START Passage shown
How Shopify Uses Change Data Capture to Serve Millions of Merchants
From batch queries to streaming 100k records per second during peak load
Fellow Data Tinkerers!
Today we will look at how Shopify built a real-time data pipeline at 400TB scale.
But before that, I wanted to share with you what you could unlock if you share Data Tinkerer with just 1 more person.
There are 100+ resources to learn all things data (science, engineering, analysis). It includes videos, courses, projects and can be filtered by tech stack (Python, SQL, Spark and etc), skill level (Beginner, Intermediate and so on) provider name or free/paid. So if you know other people who like staying up to date on all things data, please share Data Tinkerer with them!
Now, with that out of the way, let’s get to change data capture at Shopify!
TL;DR
Situation
Shopify’s batch Change Data Capture (CDC) powered analytics but suffered from latency, blind spots and inconsistent results across shards.
Task
The team needed a unified, near real-time pipeline that scaled across 100+ MySQL shards without overloading sources.
END Passage shown
START Data section
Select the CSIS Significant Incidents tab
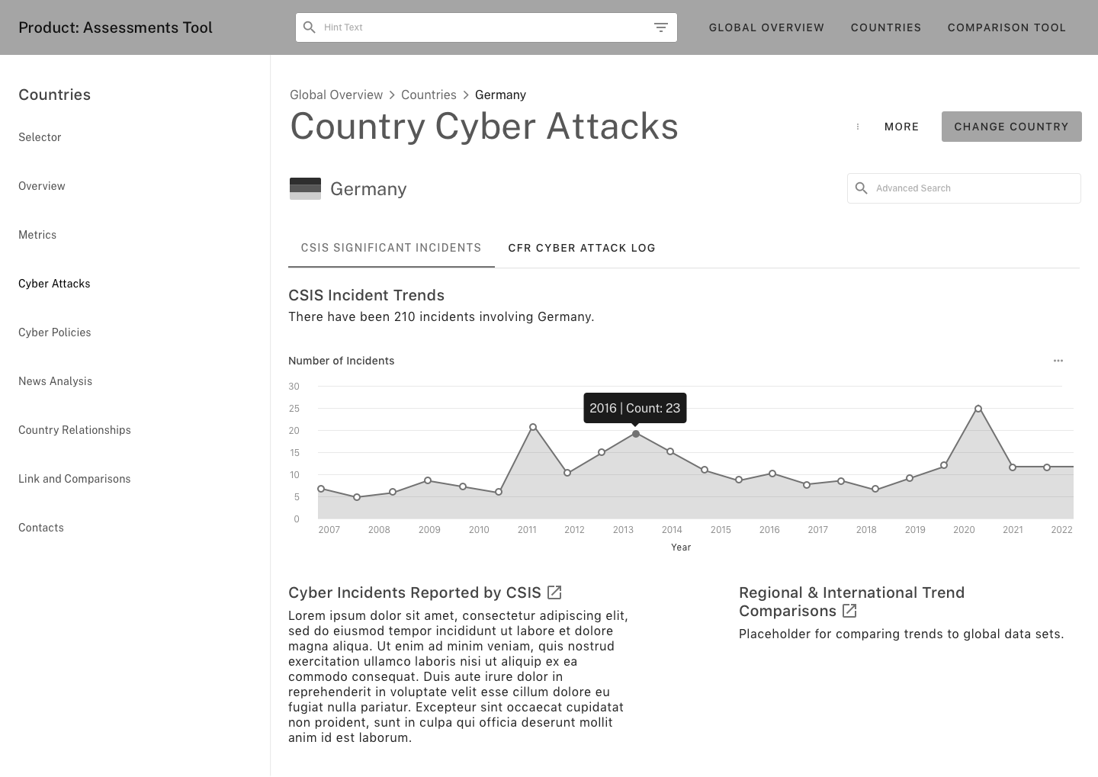1098x777 pixels. pos(391,248)
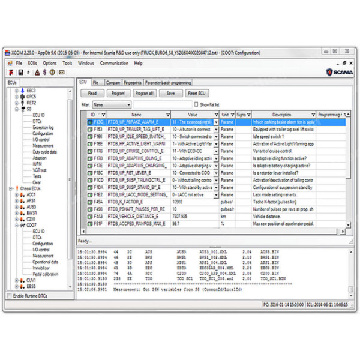Click the warning triangle toolbar icon

tap(37, 71)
END Data section
Required task A: In the Shopify change data capture article, what scale does the real-time data pipeline reach?
Required task B: Extend the Shopify change data capture article, picking up right after its last sentence.

Task answer A: 400TB.

Task answer B:
Action
They built a log-based CDC system using Debezium and Kafka, adding schema registry, snapshot fixes and GCS offloading for oversized records.
Result
The platform now handles 400TB+, 100k events/sec at peak and cut merchant data freshness from 24 hours to ~1 hour.
Use Cases
Product reporting, marketing engagement tracking, stream processing
Tech Stack/Framework
Apache Spark, Presto, dbt, MySQL, Debezium, Apache Kafka, Apache Avro, Hive, Parquet, BigQuery
Explained further
Context
Shopify’s data platform has been through several life stages since 2004. What started as a warehouse for internal analytics grew into a data lake with multiple storage systems, processing engines and hungry consumers. Along the way the team moved to the cloud and adopted open-source tooling like Apache Spark, Presto and dbt.
The mission also expanded. The platform isn’t just for internal dashboards anymore. It now powers analytics needs for more than a million merchants who want fast, consistent, trustworthy views of their business.
That growth exposed cracks. OLAP queries were slow for some use cases. Serving structured datasets from the lake was clunky. Batch ingest meant delays. The business needed faster ingest and lower-latency queries on semi-structured data so the team split the world into two platforms.
1- Internal data warehouse
Extract. Batch jobs on a schedule. Query-based extraction against the sharded core. Change events per shard get written to cloud storage and denormalized into large Hive or Parquet tables.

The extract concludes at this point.